■ Entries shown
►

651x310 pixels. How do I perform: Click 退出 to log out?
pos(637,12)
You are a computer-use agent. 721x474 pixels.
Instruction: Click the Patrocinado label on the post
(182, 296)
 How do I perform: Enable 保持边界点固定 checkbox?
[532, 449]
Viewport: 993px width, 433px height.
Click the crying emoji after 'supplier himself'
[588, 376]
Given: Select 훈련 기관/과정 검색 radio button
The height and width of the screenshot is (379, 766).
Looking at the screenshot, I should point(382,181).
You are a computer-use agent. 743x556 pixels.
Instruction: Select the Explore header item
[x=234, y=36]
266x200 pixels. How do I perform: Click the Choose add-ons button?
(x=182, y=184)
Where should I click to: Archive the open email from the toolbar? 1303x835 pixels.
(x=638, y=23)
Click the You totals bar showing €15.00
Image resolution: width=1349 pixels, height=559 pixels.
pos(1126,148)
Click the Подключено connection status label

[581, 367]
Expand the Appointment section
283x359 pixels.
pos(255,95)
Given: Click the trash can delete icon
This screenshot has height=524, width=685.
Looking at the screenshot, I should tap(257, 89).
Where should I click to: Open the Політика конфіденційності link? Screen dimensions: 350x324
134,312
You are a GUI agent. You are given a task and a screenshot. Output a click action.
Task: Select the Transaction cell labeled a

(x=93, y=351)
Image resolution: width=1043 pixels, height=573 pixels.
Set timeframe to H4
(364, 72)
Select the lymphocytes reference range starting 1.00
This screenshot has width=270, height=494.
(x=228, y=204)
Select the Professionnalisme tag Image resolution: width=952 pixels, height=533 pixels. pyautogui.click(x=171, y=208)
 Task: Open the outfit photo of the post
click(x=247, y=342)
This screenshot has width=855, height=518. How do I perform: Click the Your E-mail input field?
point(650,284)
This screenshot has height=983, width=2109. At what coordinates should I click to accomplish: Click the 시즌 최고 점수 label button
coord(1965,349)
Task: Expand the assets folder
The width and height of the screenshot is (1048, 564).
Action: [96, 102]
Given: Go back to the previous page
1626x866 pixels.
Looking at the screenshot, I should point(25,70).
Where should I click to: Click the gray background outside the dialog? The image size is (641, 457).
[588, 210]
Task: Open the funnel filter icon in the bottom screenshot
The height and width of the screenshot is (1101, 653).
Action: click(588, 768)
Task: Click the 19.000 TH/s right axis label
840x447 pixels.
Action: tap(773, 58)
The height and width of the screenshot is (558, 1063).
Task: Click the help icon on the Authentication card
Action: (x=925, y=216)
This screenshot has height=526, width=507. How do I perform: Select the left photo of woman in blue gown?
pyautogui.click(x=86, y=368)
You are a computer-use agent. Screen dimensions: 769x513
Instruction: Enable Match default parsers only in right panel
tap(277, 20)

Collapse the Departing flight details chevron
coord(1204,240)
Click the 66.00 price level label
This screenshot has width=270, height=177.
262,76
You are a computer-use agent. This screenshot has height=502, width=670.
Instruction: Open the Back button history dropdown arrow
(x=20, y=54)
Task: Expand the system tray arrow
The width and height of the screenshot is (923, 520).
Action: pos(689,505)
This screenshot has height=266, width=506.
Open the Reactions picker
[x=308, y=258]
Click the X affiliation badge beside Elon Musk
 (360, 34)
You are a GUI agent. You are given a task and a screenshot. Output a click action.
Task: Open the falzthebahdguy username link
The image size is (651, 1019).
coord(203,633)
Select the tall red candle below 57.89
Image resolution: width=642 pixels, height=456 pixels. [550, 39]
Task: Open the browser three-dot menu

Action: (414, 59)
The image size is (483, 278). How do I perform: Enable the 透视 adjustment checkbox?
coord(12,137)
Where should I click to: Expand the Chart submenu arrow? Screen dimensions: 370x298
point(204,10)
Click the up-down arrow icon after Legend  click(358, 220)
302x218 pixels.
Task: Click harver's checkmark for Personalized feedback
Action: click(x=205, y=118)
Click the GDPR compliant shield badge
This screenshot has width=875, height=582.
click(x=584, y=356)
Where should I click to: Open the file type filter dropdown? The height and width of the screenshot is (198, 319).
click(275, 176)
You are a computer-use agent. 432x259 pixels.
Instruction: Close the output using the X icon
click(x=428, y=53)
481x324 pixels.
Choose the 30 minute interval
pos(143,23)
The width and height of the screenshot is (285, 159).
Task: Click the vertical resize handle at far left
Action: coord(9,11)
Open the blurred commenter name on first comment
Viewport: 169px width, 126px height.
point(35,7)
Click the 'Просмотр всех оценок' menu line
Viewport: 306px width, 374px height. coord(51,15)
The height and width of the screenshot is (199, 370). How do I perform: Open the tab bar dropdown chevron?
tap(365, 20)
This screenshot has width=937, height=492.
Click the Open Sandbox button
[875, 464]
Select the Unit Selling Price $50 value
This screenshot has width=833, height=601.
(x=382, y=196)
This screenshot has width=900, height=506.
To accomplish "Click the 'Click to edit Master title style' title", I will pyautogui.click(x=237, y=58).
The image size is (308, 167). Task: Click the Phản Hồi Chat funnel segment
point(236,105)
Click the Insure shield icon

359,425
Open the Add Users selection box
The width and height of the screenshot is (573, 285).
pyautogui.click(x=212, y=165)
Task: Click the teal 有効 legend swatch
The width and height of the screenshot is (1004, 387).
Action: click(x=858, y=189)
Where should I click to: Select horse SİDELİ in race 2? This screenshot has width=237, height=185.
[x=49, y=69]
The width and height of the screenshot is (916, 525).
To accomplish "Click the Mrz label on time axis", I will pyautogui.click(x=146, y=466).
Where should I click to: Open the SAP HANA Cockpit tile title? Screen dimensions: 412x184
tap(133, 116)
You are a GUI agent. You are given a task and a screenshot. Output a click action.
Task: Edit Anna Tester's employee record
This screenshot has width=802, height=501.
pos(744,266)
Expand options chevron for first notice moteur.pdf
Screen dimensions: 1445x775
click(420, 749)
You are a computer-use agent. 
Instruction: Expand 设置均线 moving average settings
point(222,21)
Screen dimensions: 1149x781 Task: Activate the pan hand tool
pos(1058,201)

◄

■ Exercise
Using the listing above, gather each line that holds the string "computer" and copy it.

■ Your solution
You are a computer-use agent. 721x474 pixels.
You are a computer-use agent. 743x556 pixels.
You are a computer-use agent. Screen dimensions: 769x513
You are a computer-use agent. This screenshot has height=502, width=670.
You are a computer-use agent. 432x259 pixels.
You are a computer-use agent. 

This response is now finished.